GAIN[1] is based on interaction information between three attributes; in this case, between two single nucleotide polymporphisms (SNPs) and a class or phenotype attribute. Interaction information is the gain in phenotype information obtained by considering SNP A and SNP B jointly beyond the phenotype information that would be gained by considering SNPs A and B independently.

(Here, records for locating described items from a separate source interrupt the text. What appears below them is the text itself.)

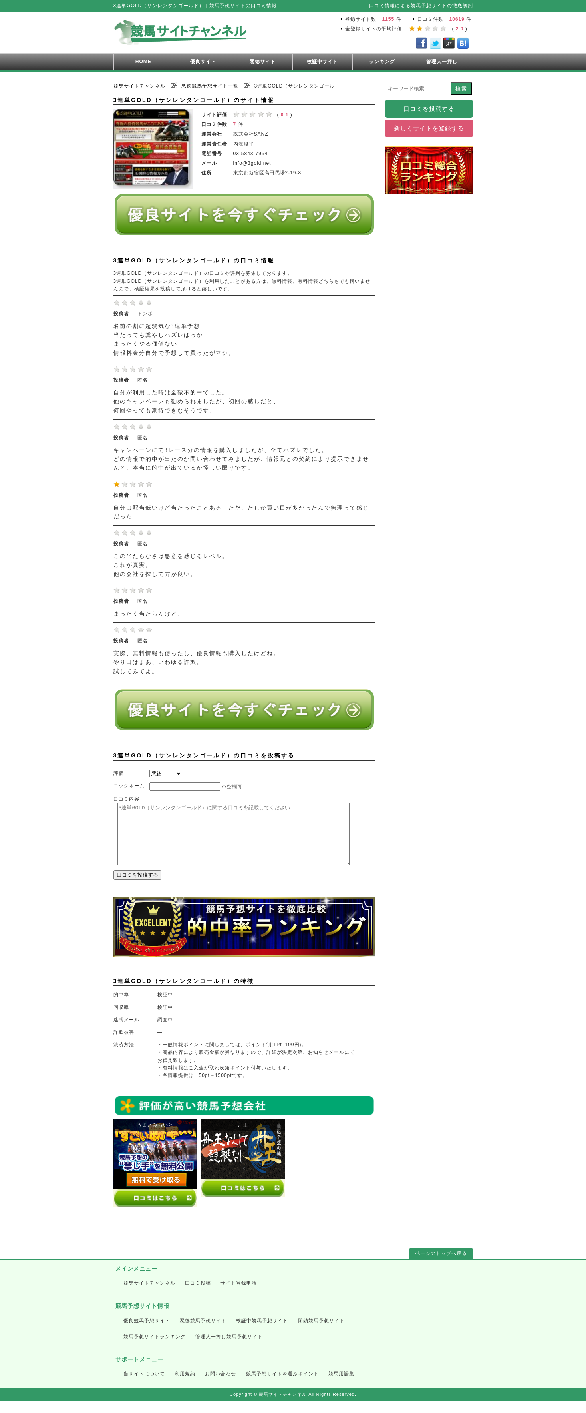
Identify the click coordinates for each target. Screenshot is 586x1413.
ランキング (382, 61)
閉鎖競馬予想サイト (321, 1332)
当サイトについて (144, 1386)
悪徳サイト (263, 61)
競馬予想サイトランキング (154, 1348)
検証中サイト (322, 61)
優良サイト (203, 61)
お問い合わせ (220, 1386)
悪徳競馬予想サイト (203, 1332)
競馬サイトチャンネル (149, 1295)
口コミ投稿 (198, 1295)
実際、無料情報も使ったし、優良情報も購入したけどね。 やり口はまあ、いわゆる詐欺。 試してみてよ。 (196, 662)
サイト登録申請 (238, 1295)
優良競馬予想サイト (146, 1332)
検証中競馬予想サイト (262, 1332)
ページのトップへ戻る (441, 1265)
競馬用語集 (341, 1386)
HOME (143, 61)
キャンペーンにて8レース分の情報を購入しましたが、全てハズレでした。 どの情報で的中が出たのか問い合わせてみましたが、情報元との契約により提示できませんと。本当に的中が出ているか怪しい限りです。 (241, 459)
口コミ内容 (126, 799)
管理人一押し (441, 61)
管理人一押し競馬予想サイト (229, 1348)
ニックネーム (129, 786)
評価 (118, 773)
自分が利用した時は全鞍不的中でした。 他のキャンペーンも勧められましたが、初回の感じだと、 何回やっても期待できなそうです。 (196, 402)
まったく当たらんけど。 (148, 614)
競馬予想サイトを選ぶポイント (282, 1386)
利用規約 (185, 1386)
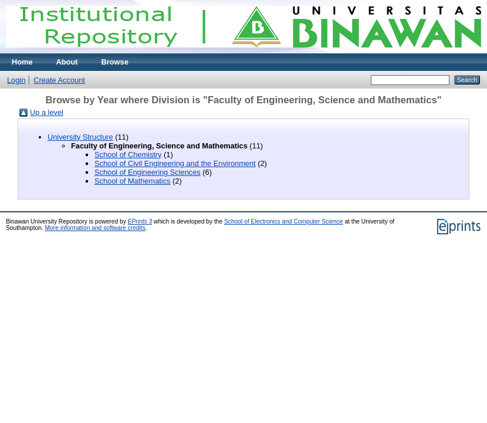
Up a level (46, 112)
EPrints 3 (140, 221)
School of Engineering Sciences (147, 172)
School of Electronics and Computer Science (283, 221)
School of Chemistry (128, 154)
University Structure (80, 137)
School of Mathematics (132, 181)
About (67, 61)
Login (16, 80)
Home (22, 61)
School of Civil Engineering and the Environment (175, 163)
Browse (115, 61)
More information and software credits (95, 228)
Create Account (59, 80)
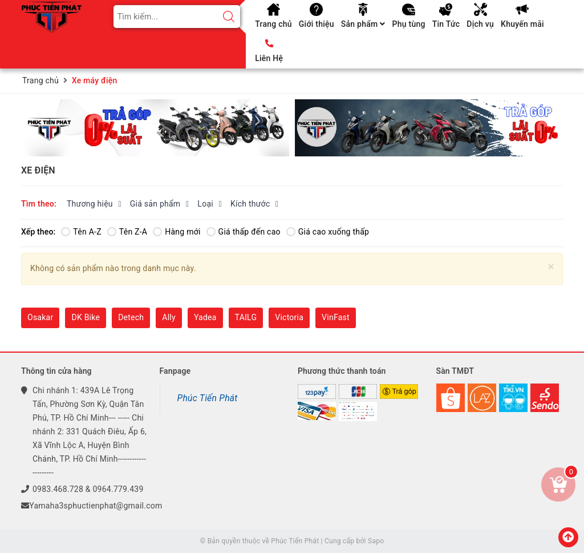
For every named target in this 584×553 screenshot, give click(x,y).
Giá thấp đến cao (243, 231)
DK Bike (85, 317)
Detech (131, 317)
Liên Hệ (269, 58)
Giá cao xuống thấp (327, 231)
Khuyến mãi (522, 24)
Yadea (205, 317)
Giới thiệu (316, 24)
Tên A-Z (81, 231)
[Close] (551, 267)
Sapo (376, 541)
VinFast (336, 317)
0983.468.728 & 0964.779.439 (88, 489)
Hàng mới (176, 231)
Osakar (40, 317)
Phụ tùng (408, 24)
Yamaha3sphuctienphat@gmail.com (95, 505)
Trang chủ (273, 24)
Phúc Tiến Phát (207, 398)
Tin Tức (446, 24)
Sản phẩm (363, 24)
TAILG (246, 317)
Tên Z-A (127, 231)
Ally (169, 317)
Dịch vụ (480, 24)
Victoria (289, 317)
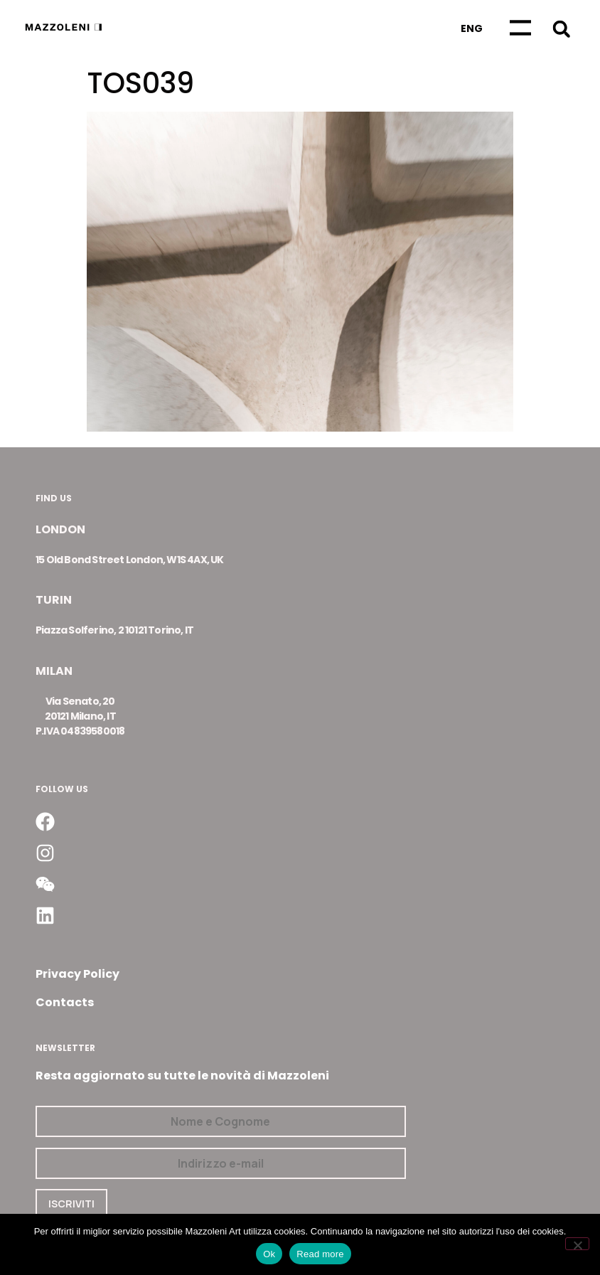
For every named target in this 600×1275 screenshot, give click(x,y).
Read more (320, 1254)
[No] (577, 1243)
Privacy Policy (77, 974)
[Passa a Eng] (472, 28)
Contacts (65, 1002)
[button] (561, 29)
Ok (269, 1254)
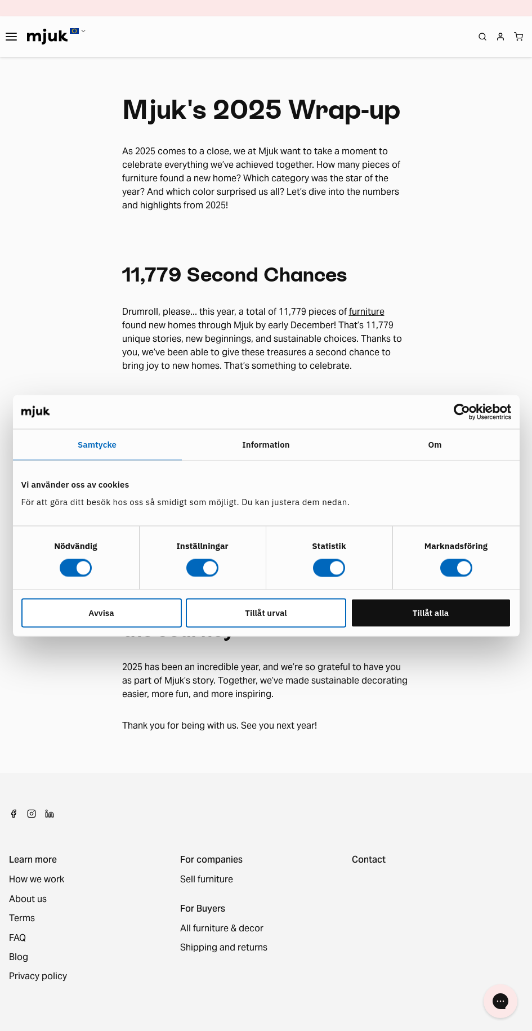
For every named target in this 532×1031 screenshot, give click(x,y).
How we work (36, 879)
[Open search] (482, 37)
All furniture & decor (221, 928)
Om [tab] (434, 444)
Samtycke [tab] (97, 444)
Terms (22, 918)
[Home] (47, 37)
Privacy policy (38, 976)
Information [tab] (265, 444)
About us (28, 899)
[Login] (500, 37)
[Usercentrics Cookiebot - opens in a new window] (462, 411)
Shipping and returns (223, 948)
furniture (367, 312)
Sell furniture (206, 879)
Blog (18, 957)
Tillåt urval (266, 613)
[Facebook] (13, 813)
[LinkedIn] (49, 813)
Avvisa (101, 613)
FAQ (17, 938)
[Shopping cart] (518, 37)
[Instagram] (31, 813)
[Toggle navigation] (11, 36)
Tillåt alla (431, 613)
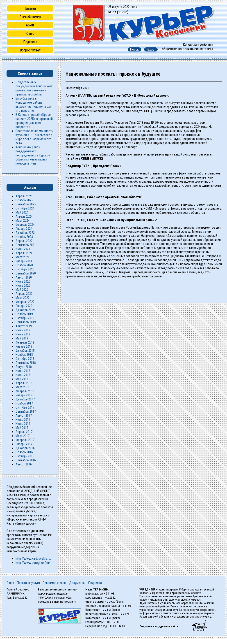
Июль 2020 (23, 281)
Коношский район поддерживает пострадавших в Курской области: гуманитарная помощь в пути (33, 155)
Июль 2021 (23, 249)
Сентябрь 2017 (26, 411)
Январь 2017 (24, 444)
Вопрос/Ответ (30, 50)
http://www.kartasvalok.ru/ (34, 559)
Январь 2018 (24, 395)
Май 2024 (22, 212)
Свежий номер (30, 17)
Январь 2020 (24, 306)
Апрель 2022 (24, 241)
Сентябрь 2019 (26, 322)
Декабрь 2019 (25, 310)
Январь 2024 (24, 229)
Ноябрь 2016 (24, 452)
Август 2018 (24, 367)
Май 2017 (22, 428)
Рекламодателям (54, 583)
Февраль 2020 (25, 302)
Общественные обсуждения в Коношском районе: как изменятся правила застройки (34, 88)
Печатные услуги (28, 583)
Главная (30, 8)
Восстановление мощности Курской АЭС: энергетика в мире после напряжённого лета (34, 137)
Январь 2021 (24, 261)
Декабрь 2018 (25, 351)
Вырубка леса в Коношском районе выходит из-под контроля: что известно (34, 104)
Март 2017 (23, 436)
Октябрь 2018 (25, 359)
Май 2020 (22, 290)
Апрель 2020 (24, 294)
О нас (30, 33)
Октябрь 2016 (25, 456)
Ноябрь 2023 (24, 237)
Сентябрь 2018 (26, 363)
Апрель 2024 (24, 216)
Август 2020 (24, 277)
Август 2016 (24, 464)
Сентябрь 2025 (26, 204)
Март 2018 (23, 387)
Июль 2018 (23, 371)
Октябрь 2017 (25, 407)
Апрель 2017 (24, 432)
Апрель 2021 (24, 253)
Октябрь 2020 (25, 269)
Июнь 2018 (23, 375)
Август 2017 (24, 416)
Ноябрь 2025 (24, 200)
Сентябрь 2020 (26, 273)
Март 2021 (23, 257)
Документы (77, 583)
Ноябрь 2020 (24, 265)
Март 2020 (23, 298)
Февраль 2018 (25, 391)
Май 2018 (22, 379)
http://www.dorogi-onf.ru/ (33, 563)
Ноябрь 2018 (24, 355)
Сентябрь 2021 (26, 245)
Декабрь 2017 (25, 399)
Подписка (30, 42)
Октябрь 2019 (25, 318)
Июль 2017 (23, 420)
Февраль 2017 (25, 440)
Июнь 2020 (23, 285)
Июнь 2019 (23, 334)
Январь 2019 (24, 346)
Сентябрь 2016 (26, 460)
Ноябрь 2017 (24, 403)
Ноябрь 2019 (24, 314)
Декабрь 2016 (25, 448)
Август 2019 (24, 326)
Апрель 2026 (24, 196)
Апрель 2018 (24, 383)
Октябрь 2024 (25, 208)
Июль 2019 (23, 330)
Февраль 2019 (25, 342)
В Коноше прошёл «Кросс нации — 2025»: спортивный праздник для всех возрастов (34, 121)
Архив (30, 25)
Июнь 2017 (23, 424)
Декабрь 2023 (25, 233)
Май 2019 (22, 338)
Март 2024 (23, 220)
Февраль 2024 (25, 225)
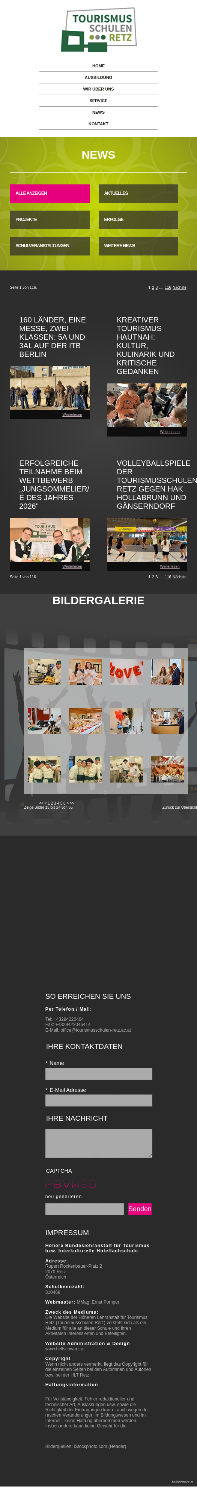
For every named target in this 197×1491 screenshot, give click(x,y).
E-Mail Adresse (65, 1090)
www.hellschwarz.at (65, 1354)
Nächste (179, 287)
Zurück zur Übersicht (179, 807)
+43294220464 (69, 1019)
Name (54, 1063)
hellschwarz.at (182, 1488)
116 (168, 287)
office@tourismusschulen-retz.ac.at (95, 1030)
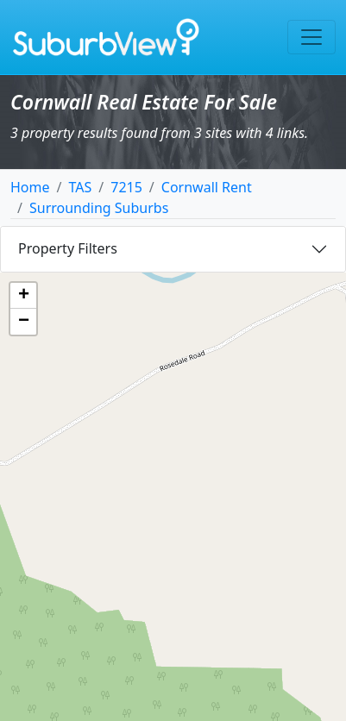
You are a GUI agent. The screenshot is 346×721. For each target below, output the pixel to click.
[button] (23, 296)
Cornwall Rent (206, 187)
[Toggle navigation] (311, 37)
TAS (79, 187)
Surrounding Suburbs (98, 207)
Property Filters (67, 248)
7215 (126, 187)
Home (30, 187)
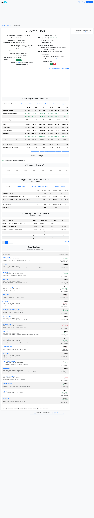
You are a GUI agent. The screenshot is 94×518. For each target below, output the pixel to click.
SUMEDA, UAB (6, 264)
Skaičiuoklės (23, 2)
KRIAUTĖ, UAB (6, 257)
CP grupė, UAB (6, 391)
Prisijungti (83, 2)
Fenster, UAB (6, 272)
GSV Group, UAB (7, 383)
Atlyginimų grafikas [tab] (60, 186)
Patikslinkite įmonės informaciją (59, 68)
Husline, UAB (6, 368)
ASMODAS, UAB (6, 316)
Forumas (10, 2)
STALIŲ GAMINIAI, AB (8, 287)
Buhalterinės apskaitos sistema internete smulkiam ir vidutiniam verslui (47, 414)
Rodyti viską (66, 241)
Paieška (37, 2)
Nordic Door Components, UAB (11, 309)
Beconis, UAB (6, 398)
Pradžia (3, 25)
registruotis (86, 32)
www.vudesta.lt (54, 59)
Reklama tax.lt (55, 412)
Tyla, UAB (5, 302)
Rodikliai (31, 2)
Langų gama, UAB (7, 324)
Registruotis (90, 2)
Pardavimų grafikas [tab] (42, 103)
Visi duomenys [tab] (21, 186)
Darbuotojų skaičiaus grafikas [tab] (40, 186)
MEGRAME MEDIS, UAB (8, 376)
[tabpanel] (35, 129)
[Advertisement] (35, 91)
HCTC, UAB (5, 294)
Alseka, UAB (5, 354)
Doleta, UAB (5, 279)
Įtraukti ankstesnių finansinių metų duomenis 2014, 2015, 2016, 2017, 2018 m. (50, 151)
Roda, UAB (5, 331)
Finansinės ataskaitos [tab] (10, 103)
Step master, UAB (7, 346)
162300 (18, 62)
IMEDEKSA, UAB (6, 339)
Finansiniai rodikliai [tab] (26, 103)
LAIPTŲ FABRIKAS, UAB (8, 361)
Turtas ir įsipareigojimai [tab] (59, 103)
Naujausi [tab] (7, 186)
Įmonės (17, 2)
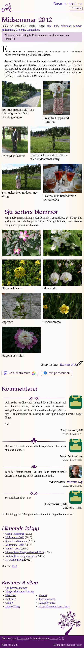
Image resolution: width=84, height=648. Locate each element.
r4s (9, 644)
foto (49, 25)
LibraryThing (12, 606)
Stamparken (32, 29)
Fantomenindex (47, 599)
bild (56, 25)
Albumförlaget (47, 602)
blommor (66, 25)
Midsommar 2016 (14, 537)
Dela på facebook (59, 373)
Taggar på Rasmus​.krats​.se (19, 591)
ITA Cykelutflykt (14, 559)
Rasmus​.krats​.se (68, 3)
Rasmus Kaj (68, 364)
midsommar (8, 29)
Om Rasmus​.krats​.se (16, 587)
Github (9, 602)
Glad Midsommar (14, 533)
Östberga (20, 29)
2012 (14, 566)
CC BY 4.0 (54, 638)
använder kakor (73, 644)
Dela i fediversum (19, 373)
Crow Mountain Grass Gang (54, 606)
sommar (77, 25)
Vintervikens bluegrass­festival (21, 556)
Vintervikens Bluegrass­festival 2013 (24, 552)
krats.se (43, 595)
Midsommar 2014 (14, 544)
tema (78, 8)
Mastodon (10, 595)
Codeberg (10, 599)
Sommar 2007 (12, 548)
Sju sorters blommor (16, 541)
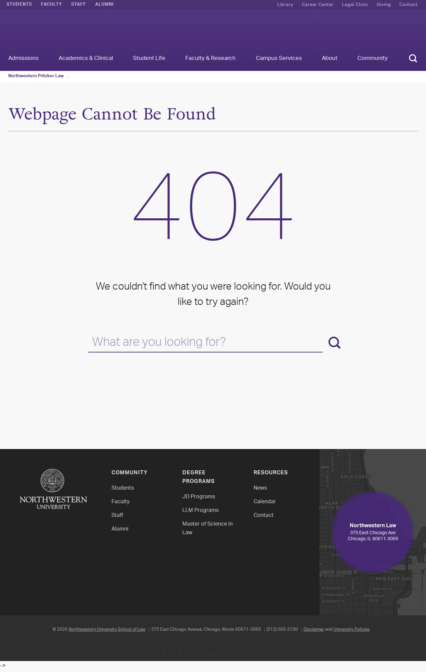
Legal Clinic (355, 5)
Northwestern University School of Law (107, 629)
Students (19, 5)
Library (285, 5)
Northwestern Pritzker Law (36, 76)
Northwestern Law (213, 32)
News (260, 488)
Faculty (51, 5)
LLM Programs (200, 510)
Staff (78, 5)
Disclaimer (314, 629)
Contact (408, 5)
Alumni (104, 5)
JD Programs (198, 497)
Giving (384, 5)
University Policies (351, 629)
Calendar (265, 502)
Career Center (318, 5)
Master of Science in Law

This software was created as a bioinformatics tool for usage by our research group, In Silico, as well as other researchers and interested parties.
pygain is developed and tested on 64-bit Linux (Ubuntu), but should work on any platform supported by Python (Python version 2.6.5 tested).
To run pysnprank from command-line:
./gain.py -i plink-data.raw -o gain-matrix.txt
Additional parameters: Usage: gain.py [OPTIONS]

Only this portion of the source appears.